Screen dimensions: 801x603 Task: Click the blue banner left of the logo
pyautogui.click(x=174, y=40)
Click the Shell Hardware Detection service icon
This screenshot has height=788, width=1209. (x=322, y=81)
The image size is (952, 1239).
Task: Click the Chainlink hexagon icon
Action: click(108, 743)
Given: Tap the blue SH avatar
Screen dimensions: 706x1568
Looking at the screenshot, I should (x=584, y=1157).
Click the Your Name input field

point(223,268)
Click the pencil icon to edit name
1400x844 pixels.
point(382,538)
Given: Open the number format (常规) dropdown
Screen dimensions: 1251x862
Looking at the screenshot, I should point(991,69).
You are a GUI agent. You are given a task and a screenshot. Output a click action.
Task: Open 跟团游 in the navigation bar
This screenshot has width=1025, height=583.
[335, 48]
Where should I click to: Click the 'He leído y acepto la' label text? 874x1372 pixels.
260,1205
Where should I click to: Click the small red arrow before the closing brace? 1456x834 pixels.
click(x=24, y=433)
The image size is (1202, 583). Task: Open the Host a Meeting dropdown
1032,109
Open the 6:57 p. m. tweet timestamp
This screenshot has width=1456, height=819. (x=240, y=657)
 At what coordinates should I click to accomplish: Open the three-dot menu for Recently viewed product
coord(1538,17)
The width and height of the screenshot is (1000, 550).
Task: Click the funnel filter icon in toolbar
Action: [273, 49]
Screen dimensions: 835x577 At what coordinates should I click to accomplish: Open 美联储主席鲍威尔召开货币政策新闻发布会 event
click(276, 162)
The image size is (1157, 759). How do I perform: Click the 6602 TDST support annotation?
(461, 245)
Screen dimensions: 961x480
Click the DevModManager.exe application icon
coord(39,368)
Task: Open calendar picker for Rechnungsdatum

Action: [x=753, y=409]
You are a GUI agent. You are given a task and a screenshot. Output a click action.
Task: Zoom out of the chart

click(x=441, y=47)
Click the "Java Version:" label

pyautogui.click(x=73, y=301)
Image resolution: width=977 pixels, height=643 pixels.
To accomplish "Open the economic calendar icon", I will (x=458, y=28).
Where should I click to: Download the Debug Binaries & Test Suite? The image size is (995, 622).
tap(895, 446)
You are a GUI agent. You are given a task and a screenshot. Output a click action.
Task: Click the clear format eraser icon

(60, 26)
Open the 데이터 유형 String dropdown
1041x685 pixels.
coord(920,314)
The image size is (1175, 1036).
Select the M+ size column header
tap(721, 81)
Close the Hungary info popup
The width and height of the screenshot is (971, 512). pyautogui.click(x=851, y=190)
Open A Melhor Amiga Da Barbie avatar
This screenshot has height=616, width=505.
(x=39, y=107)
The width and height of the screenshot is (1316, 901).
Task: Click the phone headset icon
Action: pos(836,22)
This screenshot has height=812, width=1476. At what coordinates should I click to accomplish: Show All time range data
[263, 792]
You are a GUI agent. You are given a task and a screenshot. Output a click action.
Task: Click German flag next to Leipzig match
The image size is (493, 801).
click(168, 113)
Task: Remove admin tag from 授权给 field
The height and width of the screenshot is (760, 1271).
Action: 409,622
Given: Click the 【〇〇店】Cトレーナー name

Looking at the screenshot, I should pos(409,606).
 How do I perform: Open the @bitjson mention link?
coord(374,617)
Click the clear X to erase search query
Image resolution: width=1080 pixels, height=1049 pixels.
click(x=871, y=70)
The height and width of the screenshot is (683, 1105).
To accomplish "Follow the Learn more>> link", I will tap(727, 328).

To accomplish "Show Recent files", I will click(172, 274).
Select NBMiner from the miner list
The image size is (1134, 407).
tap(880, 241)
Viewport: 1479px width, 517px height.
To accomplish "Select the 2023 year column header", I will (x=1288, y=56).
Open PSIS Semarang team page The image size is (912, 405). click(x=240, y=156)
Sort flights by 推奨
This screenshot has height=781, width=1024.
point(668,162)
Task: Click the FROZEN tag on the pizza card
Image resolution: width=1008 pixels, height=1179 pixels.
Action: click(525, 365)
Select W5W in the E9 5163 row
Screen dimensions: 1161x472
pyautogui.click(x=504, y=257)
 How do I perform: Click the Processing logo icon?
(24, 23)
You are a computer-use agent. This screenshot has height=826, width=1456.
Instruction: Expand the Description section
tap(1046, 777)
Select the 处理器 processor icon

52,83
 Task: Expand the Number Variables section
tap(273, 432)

» Work instructions:
The response must contain every entry, each one identical to the original.

» Expected output:
Screen dimensions: 801x603 Task: Click the blue banner left of the logo
pyautogui.click(x=174, y=40)
Click the Shell Hardware Detection service icon
This screenshot has height=788, width=1209. (x=322, y=81)
The image size is (952, 1239).
Task: Click the Chainlink hexagon icon
Action: click(108, 743)
Given: Tap the blue SH avatar
Screen dimensions: 706x1568
Looking at the screenshot, I should (x=584, y=1157).
Click the Your Name input field

point(223,268)
Click the pencil icon to edit name
1400x844 pixels.
point(382,538)
Given: Open the number format (常规) dropdown
Screen dimensions: 1251x862
Looking at the screenshot, I should point(991,69).
You are a GUI agent. You are given a task and a screenshot. Output a click action.
Task: Open 跟团游 in the navigation bar
This screenshot has width=1025, height=583.
[335, 48]
Where should I click to: Click the 'He leído y acepto la' label text? 874x1372 pixels.
260,1205
Where should I click to: Click the small red arrow before the closing brace? 1456x834 pixels.
click(x=24, y=433)
The image size is (1202, 583). Task: Open the Host a Meeting dropdown
1032,109
Open the 6:57 p. m. tweet timestamp
This screenshot has width=1456, height=819. (x=240, y=657)
 At what coordinates should I click to accomplish: Open the three-dot menu for Recently viewed product
coord(1538,17)
The width and height of the screenshot is (1000, 550).
Task: Click the funnel filter icon in toolbar
Action: [273, 49]
Screen dimensions: 835x577 At what coordinates should I click to accomplish: Open 美联储主席鲍威尔召开货币政策新闻发布会 event
click(276, 162)
The image size is (1157, 759). How do I perform: Click the 6602 TDST support annotation?
(461, 245)
Screen dimensions: 961x480
Click the DevModManager.exe application icon
coord(39,368)
Task: Open calendar picker for Rechnungsdatum

Action: [x=753, y=409]
You are a GUI agent. You are given a task and a screenshot. Output a click action.
Task: Zoom out of the chart

click(x=441, y=47)
Click the "Java Version:" label

pyautogui.click(x=73, y=301)
Image resolution: width=977 pixels, height=643 pixels.
To accomplish "Open the economic calendar icon", I will (x=458, y=28).
Where should I click to: Download the Debug Binaries & Test Suite? The image size is (995, 622).
tap(895, 446)
You are a GUI agent. You are given a task and a screenshot. Output a click action.
Task: Click the clear format eraser icon

(60, 26)
Open the 데이터 유형 String dropdown
1041x685 pixels.
coord(920,314)
The image size is (1175, 1036).
Select the M+ size column header
tap(721, 81)
Close the Hungary info popup
The width and height of the screenshot is (971, 512). pyautogui.click(x=851, y=190)
Open A Melhor Amiga Da Barbie avatar
This screenshot has height=616, width=505.
(x=39, y=107)
The width and height of the screenshot is (1316, 901).
Task: Click the phone headset icon
Action: pos(836,22)
This screenshot has height=812, width=1476. At what coordinates should I click to accomplish: Show All time range data
[263, 792]
You are a GUI agent. You are given a task and a screenshot. Output a click action.
Task: Click German flag next to Leipzig match
The image size is (493, 801).
click(168, 113)
Task: Remove admin tag from 授权给 field
The height and width of the screenshot is (760, 1271).
Action: 409,622
Given: Click the 【〇〇店】Cトレーナー name

Looking at the screenshot, I should pos(409,606).
 How do I perform: Open the @bitjson mention link?
coord(374,617)
Click the clear X to erase search query
Image resolution: width=1080 pixels, height=1049 pixels.
click(x=871, y=70)
The height and width of the screenshot is (683, 1105).
To accomplish "Follow the Learn more>> link", I will tap(727, 328).

To accomplish "Show Recent files", I will click(172, 274).
Select NBMiner from the miner list
The image size is (1134, 407).
tap(880, 241)
Viewport: 1479px width, 517px height.
To accomplish "Select the 2023 year column header", I will (x=1288, y=56).
Open PSIS Semarang team page The image size is (912, 405). click(x=240, y=156)
Sort flights by 推奨
This screenshot has height=781, width=1024.
point(668,162)
Task: Click the FROZEN tag on the pizza card
Image resolution: width=1008 pixels, height=1179 pixels.
Action: click(525, 365)
Select W5W in the E9 5163 row
Screen dimensions: 1161x472
pyautogui.click(x=504, y=257)
 How do I perform: Click the Processing logo icon?
(24, 23)
You are a computer-use agent. This screenshot has height=826, width=1456.
Instruction: Expand the Description section
tap(1046, 777)
Select the 处理器 processor icon

52,83
 Task: Expand the Number Variables section
tap(273, 432)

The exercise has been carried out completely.